On Thu, 26 Jun 2008, Charles Bacon wrote:
Okay. Going over what we've got so far, the problem is the notifications
from the GRAM container to your client.
The detached monitor works because the first thing it does is a poll for
status. Because your status is "done", it never receives any notifications,
so everything works fine. You can verify my suspicion by submitting a longer
running sleep job and attaching the monitor. The first status check should
work because it's a poll, but it should blow up on the first notification it
receives.
yes-- I was just writing an E-mail to you, sending the output from
a sleep job, and sure enough it blows up.

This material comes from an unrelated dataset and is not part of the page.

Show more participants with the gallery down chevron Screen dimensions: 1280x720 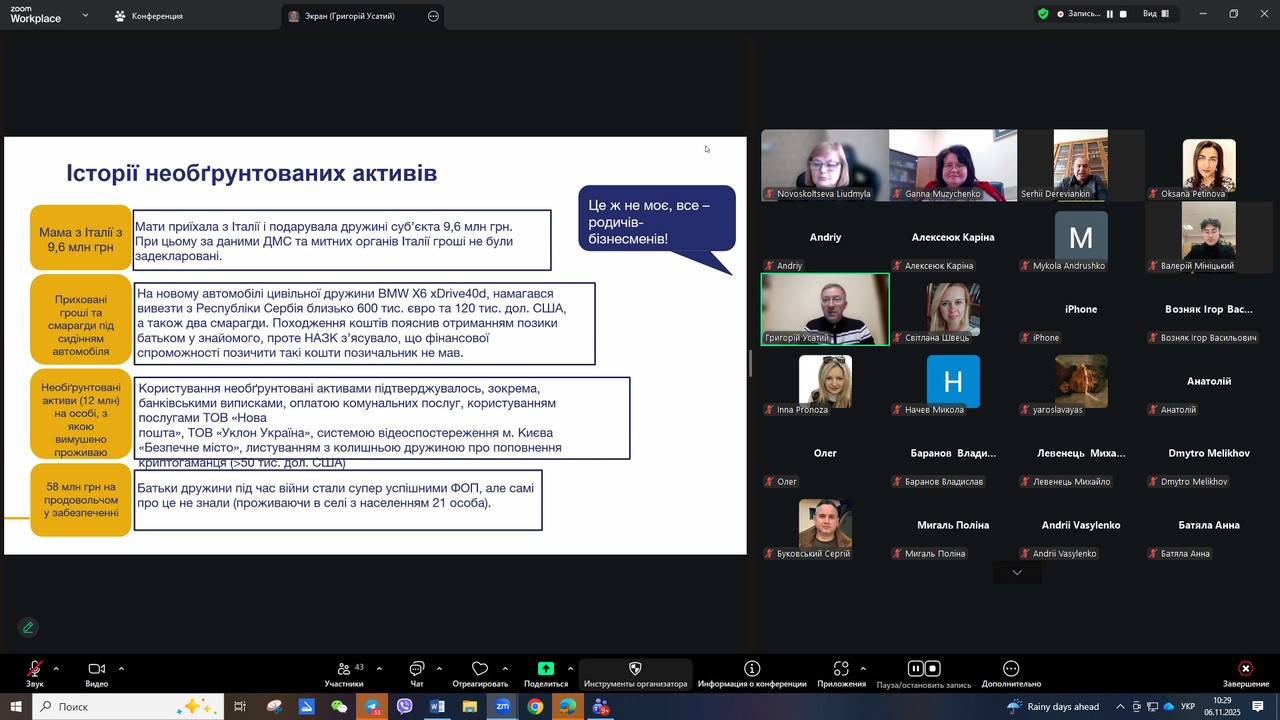[x=1017, y=573]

The basic problem is the source IP chosen by the container when it sends a
notification. The IP addresses make it look like you're running two
interfaces off of a single ethernet card,
That is correct.
so the source IP chosen by TCP/IP
when going from the machine to itself is likely always the default IP. There
are no options I know of that will force the container to use a non-standard
IP when sending out a message, just for controlling what it attaches to when
it listens. Possibly you could mess with your routing tables to accomplish
that, I don't know. Changing the source IP used by the container when it
sends TCP/IP messages is going to be the only way to really fix the problem,
but it would have to be done at a TCP/IP or JVM layer, because our code
doesn't have any options to change that.
There are certainly other linux applications that have a similar problem
when dealing with two ip's, both of which are on the same net interface
and whose default route is via eth0 (fnpc3x1.fnal.gov in this case)
rather than eth0:2 (fnpcosg1.fnal.gov in this case).
The reason we are trying to do this, of course, is in preparation
for high availability failover where all the state of the
globus container is living on a shared file system that is shared
by two machines, one active and one passive, and the service IP
moves from one of them to the other via the Heartbeat utility if
the main one goes down.
Barring that, everything will work fine if you avoid notifications. Rather
than -monitor, one can use -status to check on the progress of a job. You
might also be able to "fix" the notification problem by using the -subject
argument to globusrun-ws, to force it to expect a particular identity. This
would work in 4.2, where the globusrun-ws client will automatically set the
subject name expectation to the endpoint that was submitted to, rather than
figuring it out on the fly based on the IP address source of the
notification. That doesn't help you now, obviously.
It would not be much good to put a web services site on the OSG
where people would have to use non-standard options to make it work.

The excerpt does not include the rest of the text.